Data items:
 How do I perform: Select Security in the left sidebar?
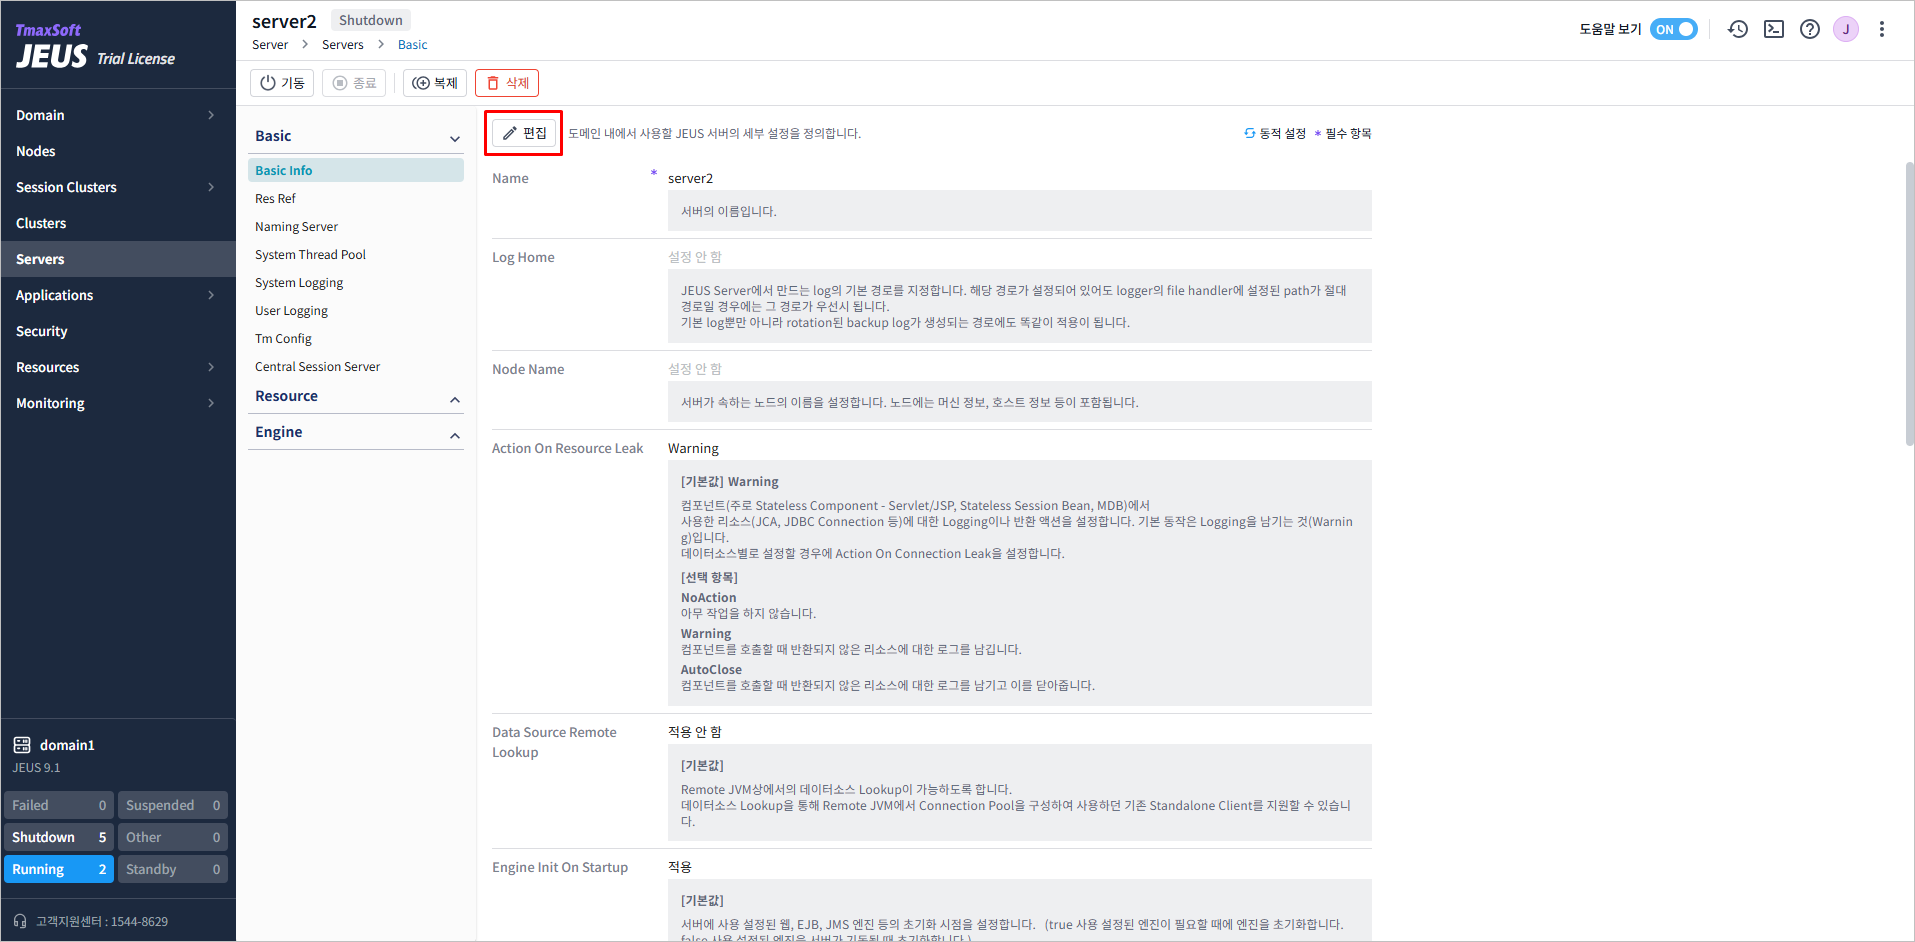pyautogui.click(x=42, y=331)
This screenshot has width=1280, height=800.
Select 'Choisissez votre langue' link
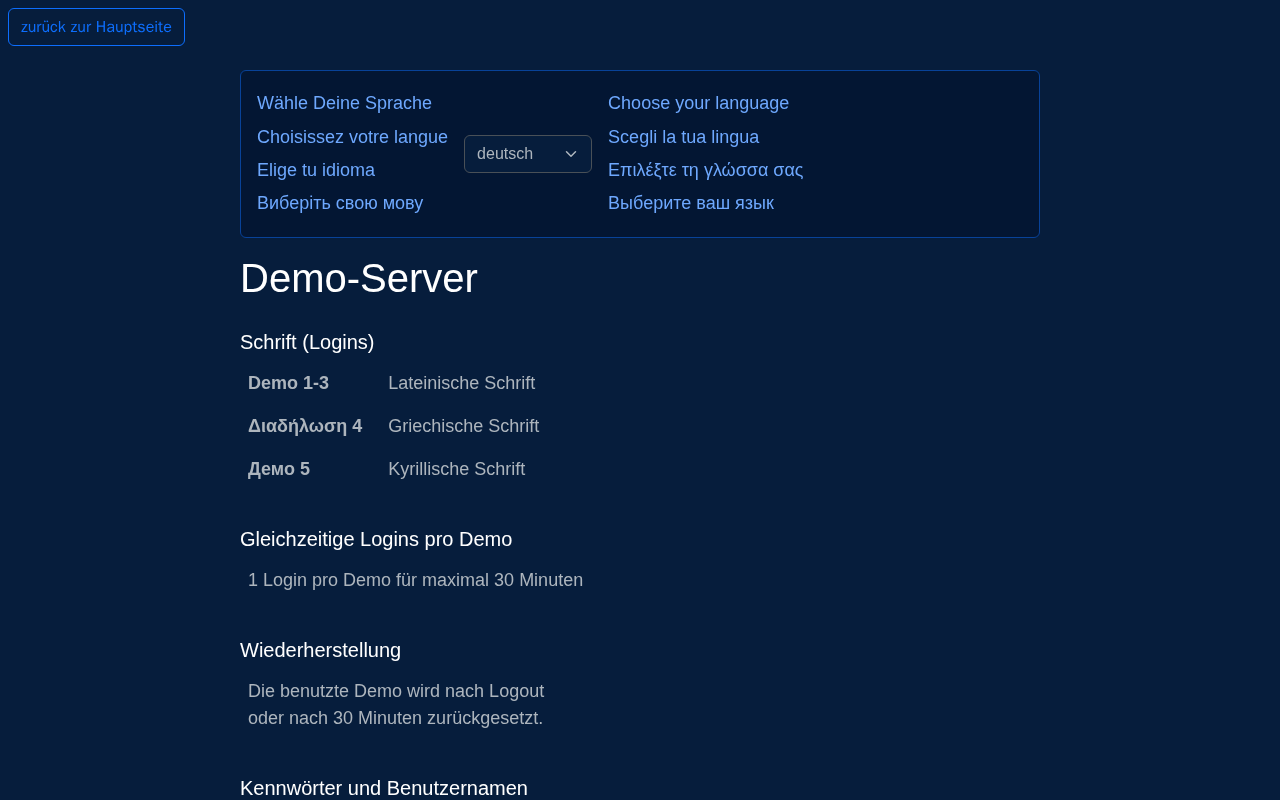[352, 137]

_TASK OBJECTIVE_
Pictures aside, retype all of the entries word for word.

_SOLUTION TO THIS EXERCISE_
 How do I perform: Select Security in the left sidebar?
pyautogui.click(x=42, y=331)
This screenshot has width=1280, height=800.
Select 'Choisissez votre langue' link
[352, 137]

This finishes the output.